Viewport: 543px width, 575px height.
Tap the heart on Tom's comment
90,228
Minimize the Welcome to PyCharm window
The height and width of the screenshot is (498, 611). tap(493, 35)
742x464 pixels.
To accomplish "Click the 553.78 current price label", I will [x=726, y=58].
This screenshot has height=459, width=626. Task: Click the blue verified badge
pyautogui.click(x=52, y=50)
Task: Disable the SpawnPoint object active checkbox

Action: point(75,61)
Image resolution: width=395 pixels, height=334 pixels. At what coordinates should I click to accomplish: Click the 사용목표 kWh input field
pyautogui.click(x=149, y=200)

■ ■ ■ ■

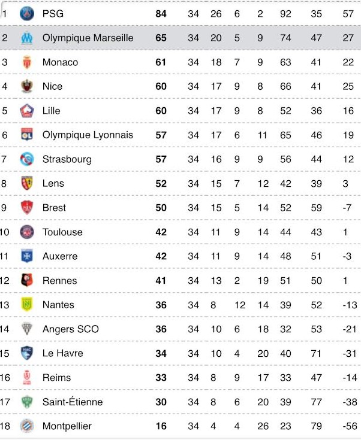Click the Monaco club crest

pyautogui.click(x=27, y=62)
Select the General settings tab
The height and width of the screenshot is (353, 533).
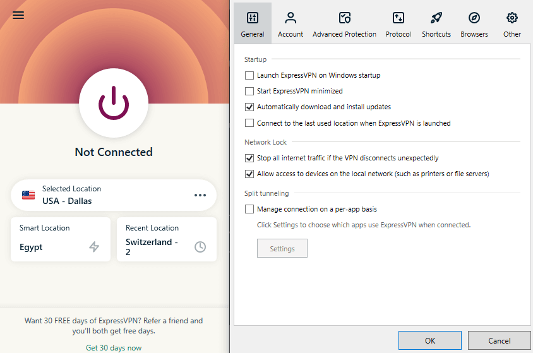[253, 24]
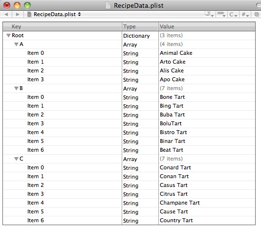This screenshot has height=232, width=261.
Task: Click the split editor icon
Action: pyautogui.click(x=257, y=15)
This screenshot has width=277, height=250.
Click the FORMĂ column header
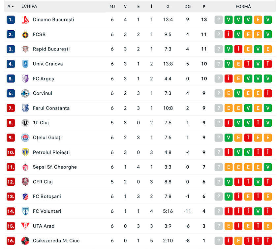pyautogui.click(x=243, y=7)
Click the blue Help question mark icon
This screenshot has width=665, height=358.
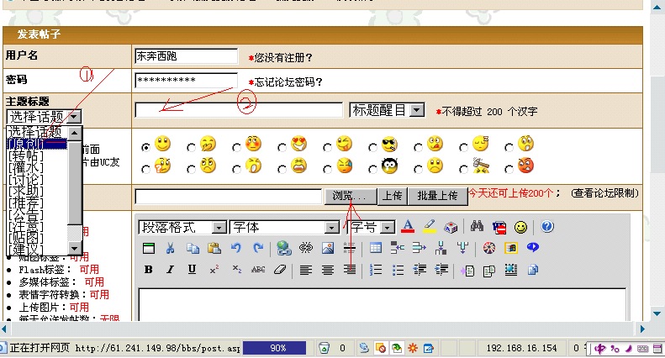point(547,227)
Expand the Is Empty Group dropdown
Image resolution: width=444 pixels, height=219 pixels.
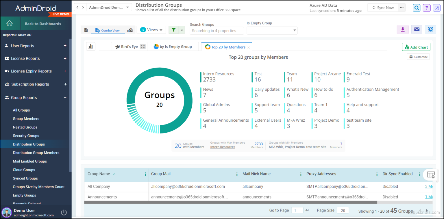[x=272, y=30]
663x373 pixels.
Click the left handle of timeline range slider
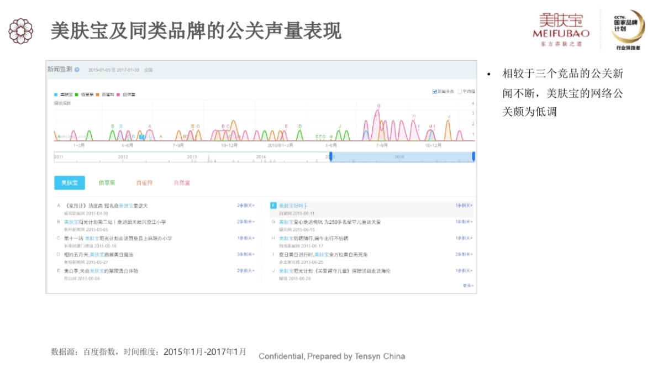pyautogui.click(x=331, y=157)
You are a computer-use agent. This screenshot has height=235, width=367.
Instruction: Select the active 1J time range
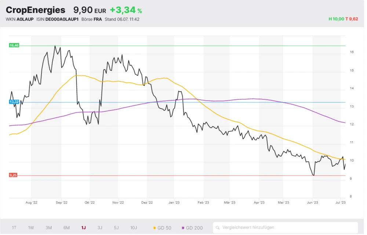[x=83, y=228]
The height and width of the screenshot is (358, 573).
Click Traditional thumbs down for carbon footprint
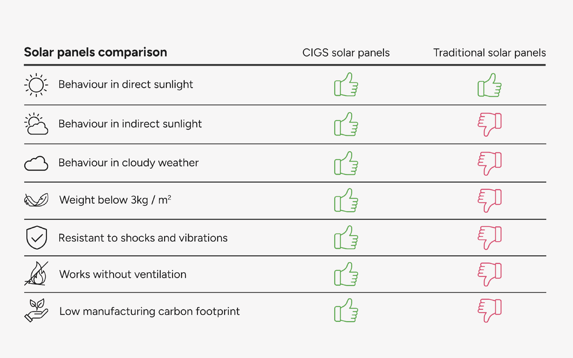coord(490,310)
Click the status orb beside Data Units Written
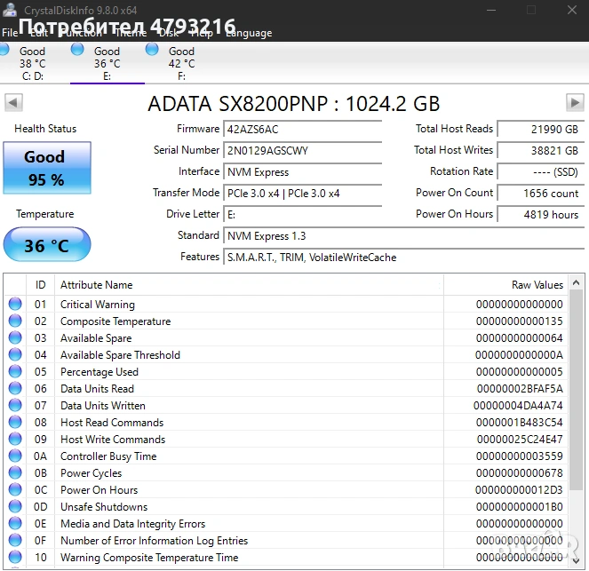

■ ■ ■ ■

Task statement.
Exact copy, pictures excluded: every line above from the one containing "Click the FORMĂ column header" to the one containing "663x373 pixels.", inclusive, and nothing more.

Solution.
Click the FORMĂ column header
pyautogui.click(x=243, y=7)
Click the blue Help question mark icon
This screenshot has width=665, height=358.
point(547,227)
Expand the Is Empty Group dropdown
Image resolution: width=444 pixels, height=219 pixels.
[x=272, y=30]
663x373 pixels.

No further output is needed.